Burma—or Myanmar as the ruling generals have renamed their desperate nation—is one of the world’s most repressive states. President and Mrs. Bush, to their great credit, worked hard to force change but ultimately had little effect. Aung San Suu Kyi, the inspiring dissident, is still under house arrest, and the junta retains its firm grip despite—or maybe because of—widespread poverty.
As Mrs. Clinton also noted, engagement strategies have also failed to move the generals. Burma’s neighbors in the 10-nation Asean grouping have tried to gently nudge the junta. Like the United States, they have not succeeded in softening iron-fisted rule. The generals, unfortunately, cannot be reasoned with, flattered, or shamed.
They can, of course, be forced into exiled, imprisoned, or killed, but, even in view of the horrific crimes they have committed against their own people, almost no one talks about using force to remove them from power. So what should America do if neither pressure nor engagement works? There are many suggestions as to what we should do to solve this dilemma, but almost none of them gets at the real issue.
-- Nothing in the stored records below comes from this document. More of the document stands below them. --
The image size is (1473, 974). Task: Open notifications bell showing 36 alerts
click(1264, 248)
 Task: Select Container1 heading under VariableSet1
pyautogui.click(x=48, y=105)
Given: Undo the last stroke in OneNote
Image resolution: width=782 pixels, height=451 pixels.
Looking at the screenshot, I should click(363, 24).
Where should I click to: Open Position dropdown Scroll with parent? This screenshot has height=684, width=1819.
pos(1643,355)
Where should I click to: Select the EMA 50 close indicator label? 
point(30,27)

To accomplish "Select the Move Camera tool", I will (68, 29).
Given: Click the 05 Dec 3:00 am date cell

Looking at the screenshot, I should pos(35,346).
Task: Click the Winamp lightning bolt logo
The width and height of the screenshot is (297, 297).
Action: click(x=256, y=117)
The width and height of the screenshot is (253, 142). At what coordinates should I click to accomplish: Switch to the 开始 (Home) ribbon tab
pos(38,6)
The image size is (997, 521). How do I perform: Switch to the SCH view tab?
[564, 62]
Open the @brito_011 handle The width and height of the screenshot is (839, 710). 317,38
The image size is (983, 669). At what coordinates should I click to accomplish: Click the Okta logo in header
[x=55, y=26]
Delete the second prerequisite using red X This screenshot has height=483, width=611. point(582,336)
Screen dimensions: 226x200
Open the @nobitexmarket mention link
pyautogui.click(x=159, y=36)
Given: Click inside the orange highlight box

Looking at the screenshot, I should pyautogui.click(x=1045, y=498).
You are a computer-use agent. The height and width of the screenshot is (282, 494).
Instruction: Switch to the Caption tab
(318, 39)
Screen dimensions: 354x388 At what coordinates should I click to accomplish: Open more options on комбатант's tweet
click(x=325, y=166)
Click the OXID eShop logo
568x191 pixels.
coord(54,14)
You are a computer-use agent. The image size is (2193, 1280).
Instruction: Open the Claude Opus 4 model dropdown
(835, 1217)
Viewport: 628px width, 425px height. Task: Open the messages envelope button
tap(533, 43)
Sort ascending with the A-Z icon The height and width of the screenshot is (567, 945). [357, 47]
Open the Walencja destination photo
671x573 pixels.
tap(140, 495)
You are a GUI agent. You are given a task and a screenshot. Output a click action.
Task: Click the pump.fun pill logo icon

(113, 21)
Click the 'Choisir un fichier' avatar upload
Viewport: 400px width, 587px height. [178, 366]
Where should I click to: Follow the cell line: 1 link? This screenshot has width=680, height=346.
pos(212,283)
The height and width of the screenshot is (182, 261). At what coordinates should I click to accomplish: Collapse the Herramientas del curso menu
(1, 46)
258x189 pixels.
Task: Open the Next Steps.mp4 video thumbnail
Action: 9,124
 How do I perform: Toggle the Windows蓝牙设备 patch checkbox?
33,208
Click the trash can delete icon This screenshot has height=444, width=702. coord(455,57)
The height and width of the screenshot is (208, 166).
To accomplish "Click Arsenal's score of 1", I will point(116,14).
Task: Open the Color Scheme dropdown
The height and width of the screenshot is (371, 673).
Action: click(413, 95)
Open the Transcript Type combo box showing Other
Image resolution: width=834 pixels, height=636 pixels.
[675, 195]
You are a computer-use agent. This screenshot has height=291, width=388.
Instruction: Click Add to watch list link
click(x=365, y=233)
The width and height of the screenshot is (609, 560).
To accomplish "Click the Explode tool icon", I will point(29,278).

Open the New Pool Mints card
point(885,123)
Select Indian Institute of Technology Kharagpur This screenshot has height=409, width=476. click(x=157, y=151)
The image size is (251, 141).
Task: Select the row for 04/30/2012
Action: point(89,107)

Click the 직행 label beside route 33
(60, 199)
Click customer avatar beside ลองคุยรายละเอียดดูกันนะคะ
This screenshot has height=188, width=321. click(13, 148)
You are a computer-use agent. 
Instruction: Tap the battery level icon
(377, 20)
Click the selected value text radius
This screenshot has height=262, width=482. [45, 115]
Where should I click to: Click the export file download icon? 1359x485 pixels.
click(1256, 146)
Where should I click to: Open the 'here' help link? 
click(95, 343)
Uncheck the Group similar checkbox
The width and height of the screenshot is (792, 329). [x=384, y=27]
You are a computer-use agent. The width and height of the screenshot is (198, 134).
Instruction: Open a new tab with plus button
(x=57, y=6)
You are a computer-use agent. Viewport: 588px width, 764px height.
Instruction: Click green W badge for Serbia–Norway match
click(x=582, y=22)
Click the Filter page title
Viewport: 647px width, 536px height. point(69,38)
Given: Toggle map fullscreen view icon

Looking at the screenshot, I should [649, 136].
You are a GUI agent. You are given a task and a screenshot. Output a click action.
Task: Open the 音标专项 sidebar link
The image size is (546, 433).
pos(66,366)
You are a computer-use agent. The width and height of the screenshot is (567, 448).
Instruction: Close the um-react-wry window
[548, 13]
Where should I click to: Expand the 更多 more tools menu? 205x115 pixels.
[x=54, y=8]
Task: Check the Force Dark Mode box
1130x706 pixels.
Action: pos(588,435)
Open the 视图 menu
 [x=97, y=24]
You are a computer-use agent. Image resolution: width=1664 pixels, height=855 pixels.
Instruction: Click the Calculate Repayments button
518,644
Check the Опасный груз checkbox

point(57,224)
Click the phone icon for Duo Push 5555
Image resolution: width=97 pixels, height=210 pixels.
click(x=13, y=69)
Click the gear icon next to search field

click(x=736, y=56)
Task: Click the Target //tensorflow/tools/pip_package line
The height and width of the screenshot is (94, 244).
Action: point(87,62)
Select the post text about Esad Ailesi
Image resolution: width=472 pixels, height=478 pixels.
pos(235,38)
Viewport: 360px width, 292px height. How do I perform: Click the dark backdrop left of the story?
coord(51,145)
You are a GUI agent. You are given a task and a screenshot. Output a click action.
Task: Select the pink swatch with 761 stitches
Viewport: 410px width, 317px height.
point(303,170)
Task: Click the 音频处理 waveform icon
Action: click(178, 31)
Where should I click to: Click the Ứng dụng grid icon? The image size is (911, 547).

The world, after all, does not have a Burma problem. It has a China problem. China, unfortunately, sees Burma as a crucial asset. Beijing wants friendly authoritarian countries on its border—General Than Shwe’s hardline regime certainly qualifies as one—and considers his territory to be strategic—because it provides an outlet to the Bay of Bengal and the Andaman Sea, thereby lessening Chinese dependence on the critical Strait of Malacca. Moreover, Burma is an important market. The generals’ new capital of Naypyidaw is, in many senses, made by (http://www.irrawaddy.org/article.php?art_id=7980) China. Burma’s primary protector and sponsor, not surprisingly, is Beijing.
With China in the picture, India feels it must compete for influence with the junta. And with both Asian giants on the regime’s side, Western sanctions are, as Mrs. Clinton suggested, meaningless.
Chinese diplomats may privately say they are embarrassed by their nation’s relationship with Burma, but they aren’t doing anything to change it. They will one day, and that is also the day they will work to bring democracy to North Korea, Sudan, and Zimbabwe. And when will this happen? It will happen when the Chinese people—and not the nine men who sit on the Communist Party’s Politburo Standing Committee—govern their own country.
If we get our China policies right—and these days we are making all the wrong moves by, among other things, downplaying (http://news.yahoo.com/s/ap/20090220/ap_on_go_ca_st_pe/as_clinton_china) our concerns about the rights of Chinese citizens—we can solve many of the world’s other problems. So let’s stop talking about Burma and start identifying the real issue we face.